How is your life day by day? I suppose that you are a very busy girl as usual for the ladies of you age, but what are the different activities in you daily life?
Morgan: In lots of ways my life is much like anyone else, I get up in the morning, brush my teeth, get ready. It’s just that everything takes longer and is harder. I need help with many things. I don’t like the idea of people with disabilities having activities or programs, it’s just life. I like everyday stuff like shopping, going for coffee and eating out, meeting friends. I love music and singing and dancing of course. I am 23 years old now and I am hoping to start living independently soon!
You are a horsewoman in your free time. Is only an sport for you?
Morgan: Riding is more than just a sport for my free time, it’s my life! I am a full-time athlete. I training at least five days each week, both on my horses and off my horse with pilates, sports physio, mental rehearsal and training, sport psychology. I also do cross-training with cycling and swimming.
What are the benefits for that you recommended this practice?
Morgan: I do it because I like riding but there are many benefits. I get to mix with nice people and spend my days with horses. It makes me feel free when I am on my horse. I like being able to move around easily. I like the feeling of achieving things, it makes me feel good. I also get a lot of exercise which is good for my health.
I know that you are an amazing dancer... because one month ago we danced with you. Can you explain how you practice dance?
Morgan: I always loved dancing, I just feel free when I dance too. Like when I ride I love the feeling of moving. I have done dance classes since I was young and I like to experiment with new ways of moving or sometimes I just make up my own movements. I really like the music too. Music can make me feel strong and powerful. Especially "Fight Song".
I like dancing to sad songs sometimes too I can just feel the emotion when I move.
Do you know another people from Australia with CDG?
Morgan: I do know some but Australia is very big and we are all spread out. They are mainly younger than me. I love getting to meet people at the conferences in Europe and the US.
What benefits do you think it can have for a family with a son/daugther CDG to participate in the Rare Commons research project?
Merell: Rare Commons provides a wonderful opportunity for CDG families to contribute to and drive research. With such a small number of patients worldwide, Rare Commons provides a global village of patients, families and researchers based on technology and the internet. It is an extraordinary project and CDG families are fortunate to be amongst the first rare diseases to be included. Sharing knowledge from around the world is the way forward.
Are your family involved in a patients' association?
Merell: We don’t have a formal patients association in Australia at the moment.
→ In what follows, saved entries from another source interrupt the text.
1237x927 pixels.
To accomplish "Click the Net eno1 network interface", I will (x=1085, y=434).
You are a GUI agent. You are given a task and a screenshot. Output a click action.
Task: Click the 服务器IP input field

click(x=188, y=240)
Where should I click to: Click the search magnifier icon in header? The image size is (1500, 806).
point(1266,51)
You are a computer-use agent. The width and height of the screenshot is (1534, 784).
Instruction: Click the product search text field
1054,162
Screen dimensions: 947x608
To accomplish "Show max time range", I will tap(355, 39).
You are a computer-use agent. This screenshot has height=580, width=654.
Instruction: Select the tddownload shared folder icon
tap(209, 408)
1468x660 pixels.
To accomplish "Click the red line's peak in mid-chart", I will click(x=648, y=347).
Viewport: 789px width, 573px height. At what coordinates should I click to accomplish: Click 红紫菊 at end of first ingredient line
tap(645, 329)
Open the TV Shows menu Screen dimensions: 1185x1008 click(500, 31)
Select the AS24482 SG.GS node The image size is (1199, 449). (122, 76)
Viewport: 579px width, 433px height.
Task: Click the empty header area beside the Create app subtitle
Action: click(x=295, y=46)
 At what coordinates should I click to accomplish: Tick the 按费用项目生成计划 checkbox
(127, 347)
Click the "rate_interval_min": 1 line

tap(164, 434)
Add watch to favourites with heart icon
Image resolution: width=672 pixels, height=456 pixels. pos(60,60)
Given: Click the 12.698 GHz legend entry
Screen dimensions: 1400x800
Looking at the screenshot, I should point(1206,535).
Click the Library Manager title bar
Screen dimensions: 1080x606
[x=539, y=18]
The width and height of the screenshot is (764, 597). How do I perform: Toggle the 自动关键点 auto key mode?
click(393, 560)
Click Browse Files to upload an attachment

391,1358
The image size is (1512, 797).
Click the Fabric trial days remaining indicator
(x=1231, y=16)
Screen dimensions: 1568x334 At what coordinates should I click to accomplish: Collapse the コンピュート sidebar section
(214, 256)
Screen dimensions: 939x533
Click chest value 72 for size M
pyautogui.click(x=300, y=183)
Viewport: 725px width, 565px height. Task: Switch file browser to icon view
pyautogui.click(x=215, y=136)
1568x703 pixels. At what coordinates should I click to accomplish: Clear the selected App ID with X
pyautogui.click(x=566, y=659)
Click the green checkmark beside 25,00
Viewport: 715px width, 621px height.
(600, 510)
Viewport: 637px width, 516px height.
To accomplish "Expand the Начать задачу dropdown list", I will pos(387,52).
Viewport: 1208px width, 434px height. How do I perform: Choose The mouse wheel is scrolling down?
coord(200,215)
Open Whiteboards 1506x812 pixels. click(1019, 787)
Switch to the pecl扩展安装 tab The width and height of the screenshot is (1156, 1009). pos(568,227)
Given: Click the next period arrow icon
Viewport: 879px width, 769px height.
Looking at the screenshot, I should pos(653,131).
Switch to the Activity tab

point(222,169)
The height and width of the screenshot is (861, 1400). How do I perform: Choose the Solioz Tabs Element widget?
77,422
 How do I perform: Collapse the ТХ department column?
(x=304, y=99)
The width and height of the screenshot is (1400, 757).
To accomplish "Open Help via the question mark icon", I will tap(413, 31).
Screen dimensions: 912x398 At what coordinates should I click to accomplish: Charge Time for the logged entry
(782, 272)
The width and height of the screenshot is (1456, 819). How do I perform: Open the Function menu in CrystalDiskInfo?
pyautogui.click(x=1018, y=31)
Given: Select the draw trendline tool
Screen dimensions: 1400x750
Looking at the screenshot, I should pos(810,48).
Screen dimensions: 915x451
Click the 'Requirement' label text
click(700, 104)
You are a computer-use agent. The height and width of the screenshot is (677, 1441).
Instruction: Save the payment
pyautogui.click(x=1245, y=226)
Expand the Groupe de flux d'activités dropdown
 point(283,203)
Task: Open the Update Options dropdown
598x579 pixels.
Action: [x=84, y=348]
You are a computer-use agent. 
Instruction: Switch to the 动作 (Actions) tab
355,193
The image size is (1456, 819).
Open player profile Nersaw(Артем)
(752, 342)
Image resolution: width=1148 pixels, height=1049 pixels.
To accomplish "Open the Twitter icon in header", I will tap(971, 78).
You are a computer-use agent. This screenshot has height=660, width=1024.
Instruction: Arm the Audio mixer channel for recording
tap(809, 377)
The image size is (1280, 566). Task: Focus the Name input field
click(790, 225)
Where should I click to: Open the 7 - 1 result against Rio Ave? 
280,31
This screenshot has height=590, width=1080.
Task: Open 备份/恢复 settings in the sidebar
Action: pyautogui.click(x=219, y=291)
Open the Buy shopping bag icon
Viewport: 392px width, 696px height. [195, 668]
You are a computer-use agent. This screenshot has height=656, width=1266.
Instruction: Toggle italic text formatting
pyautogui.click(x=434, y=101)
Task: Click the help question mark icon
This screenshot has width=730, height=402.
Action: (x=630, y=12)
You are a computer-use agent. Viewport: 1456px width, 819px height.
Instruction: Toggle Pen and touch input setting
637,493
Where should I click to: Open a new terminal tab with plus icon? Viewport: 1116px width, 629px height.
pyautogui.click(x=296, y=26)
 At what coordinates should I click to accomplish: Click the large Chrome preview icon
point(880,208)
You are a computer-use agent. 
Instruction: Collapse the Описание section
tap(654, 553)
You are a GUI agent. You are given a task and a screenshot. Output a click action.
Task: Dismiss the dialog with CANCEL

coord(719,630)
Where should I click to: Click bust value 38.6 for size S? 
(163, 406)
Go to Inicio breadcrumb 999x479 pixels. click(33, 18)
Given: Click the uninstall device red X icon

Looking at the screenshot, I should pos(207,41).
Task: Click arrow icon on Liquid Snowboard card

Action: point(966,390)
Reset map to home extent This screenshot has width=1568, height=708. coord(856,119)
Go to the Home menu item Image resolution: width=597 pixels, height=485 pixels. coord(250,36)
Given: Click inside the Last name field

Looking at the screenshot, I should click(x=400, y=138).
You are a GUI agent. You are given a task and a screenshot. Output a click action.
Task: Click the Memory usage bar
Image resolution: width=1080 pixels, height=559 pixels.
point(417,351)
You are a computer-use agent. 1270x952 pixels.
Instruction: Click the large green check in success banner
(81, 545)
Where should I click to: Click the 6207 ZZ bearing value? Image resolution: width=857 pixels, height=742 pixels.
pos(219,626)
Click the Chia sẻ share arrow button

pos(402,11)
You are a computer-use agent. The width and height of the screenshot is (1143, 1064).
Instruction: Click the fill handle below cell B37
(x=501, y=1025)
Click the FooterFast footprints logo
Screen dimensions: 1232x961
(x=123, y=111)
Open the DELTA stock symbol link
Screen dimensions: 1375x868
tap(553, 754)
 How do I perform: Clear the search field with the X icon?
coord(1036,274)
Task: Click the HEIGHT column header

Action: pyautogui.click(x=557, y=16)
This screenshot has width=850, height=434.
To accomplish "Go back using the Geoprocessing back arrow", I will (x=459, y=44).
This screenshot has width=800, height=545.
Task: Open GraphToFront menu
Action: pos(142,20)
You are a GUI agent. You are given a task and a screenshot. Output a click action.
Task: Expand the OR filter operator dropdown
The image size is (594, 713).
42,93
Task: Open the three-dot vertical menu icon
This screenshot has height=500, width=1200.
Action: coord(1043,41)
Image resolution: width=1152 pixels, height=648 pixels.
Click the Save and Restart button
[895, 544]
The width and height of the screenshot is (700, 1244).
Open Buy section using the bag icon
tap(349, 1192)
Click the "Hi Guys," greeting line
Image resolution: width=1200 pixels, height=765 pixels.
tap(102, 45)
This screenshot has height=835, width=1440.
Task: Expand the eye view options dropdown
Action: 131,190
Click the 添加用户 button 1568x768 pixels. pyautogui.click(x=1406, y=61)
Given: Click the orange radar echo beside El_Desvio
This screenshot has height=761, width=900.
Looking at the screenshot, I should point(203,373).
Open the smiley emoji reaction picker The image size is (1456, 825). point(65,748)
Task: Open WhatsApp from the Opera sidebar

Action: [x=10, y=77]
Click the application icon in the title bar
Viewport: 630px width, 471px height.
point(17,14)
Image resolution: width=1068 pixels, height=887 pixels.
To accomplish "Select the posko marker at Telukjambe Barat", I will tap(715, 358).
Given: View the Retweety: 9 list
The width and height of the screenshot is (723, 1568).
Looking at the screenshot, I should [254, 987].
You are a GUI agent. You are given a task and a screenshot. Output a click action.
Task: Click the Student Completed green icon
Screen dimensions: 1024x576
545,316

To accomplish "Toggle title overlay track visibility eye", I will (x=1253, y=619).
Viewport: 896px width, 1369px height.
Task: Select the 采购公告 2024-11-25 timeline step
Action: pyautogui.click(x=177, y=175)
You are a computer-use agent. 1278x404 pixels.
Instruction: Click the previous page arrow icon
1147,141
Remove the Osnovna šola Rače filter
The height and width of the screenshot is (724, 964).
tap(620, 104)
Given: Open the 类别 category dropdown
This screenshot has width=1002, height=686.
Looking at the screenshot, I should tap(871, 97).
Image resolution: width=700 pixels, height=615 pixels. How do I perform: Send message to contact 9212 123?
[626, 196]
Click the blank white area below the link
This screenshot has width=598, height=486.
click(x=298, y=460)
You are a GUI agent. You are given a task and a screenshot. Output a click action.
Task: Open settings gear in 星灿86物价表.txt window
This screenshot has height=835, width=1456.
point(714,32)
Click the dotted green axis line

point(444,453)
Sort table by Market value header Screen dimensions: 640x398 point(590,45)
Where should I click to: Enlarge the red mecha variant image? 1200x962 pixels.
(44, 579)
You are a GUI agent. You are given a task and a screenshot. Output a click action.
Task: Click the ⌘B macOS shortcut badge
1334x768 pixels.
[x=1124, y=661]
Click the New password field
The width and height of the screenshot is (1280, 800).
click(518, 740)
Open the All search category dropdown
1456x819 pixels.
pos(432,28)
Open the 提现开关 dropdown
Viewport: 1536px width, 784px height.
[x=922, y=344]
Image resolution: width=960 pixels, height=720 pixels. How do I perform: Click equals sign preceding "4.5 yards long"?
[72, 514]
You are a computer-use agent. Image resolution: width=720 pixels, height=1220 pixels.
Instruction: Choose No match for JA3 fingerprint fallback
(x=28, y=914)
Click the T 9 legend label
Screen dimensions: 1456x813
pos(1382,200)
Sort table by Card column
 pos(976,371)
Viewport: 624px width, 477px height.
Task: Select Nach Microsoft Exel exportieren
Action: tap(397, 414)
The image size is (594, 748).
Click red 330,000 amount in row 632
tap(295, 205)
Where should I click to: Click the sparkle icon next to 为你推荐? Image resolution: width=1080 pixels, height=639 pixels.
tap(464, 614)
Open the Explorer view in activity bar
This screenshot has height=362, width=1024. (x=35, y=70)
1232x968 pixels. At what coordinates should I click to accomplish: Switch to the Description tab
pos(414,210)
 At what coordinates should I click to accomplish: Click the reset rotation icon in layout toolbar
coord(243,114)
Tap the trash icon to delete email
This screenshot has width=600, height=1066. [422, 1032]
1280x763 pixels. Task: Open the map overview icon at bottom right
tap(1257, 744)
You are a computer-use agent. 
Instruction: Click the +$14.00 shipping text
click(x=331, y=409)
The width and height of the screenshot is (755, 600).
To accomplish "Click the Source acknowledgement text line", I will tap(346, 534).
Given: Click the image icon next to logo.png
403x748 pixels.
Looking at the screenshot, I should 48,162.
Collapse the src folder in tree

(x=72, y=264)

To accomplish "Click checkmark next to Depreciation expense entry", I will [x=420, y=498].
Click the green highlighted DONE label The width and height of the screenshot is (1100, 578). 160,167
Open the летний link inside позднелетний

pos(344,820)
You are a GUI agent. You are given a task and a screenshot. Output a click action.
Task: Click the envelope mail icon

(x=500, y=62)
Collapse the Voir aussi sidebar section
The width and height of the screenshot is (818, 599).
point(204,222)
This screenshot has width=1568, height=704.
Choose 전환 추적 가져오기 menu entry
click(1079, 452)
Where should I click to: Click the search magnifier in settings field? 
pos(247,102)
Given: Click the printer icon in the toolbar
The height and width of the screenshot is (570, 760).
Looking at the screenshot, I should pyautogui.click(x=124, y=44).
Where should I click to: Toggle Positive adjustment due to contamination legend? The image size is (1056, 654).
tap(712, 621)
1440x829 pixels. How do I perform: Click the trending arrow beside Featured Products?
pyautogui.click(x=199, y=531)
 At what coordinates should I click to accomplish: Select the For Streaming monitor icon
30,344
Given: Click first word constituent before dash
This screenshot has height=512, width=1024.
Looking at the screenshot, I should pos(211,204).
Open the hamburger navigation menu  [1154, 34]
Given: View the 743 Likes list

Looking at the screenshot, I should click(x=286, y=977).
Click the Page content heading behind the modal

Australia is as big in area as England and Europe combined and patients are spread out across the whole of the country. There are only around 12 families that we know of and we communicate through the CDG Facebook page or informally.
What are the positive aspects of taking part in patient groups?
Merell: With such a rare disease as CDG, often doctors have little experience to offer. Other family members and friends frequently do not know what sort of support to give. The CDG Global Alliance Facebook page provides information, experience and social and emotional support for families all around the world at all stages of the journey. It is a place where people understand.
And lastly, can you summarize in one sentence what in your opinion is the most important need that research could respond to?
Merell: At the moment I think that the big issue for most families of patients with PMM2 CDG is the unsettling question of whether our children could be helped by mannose therapy. We need to get clarity around that urgently.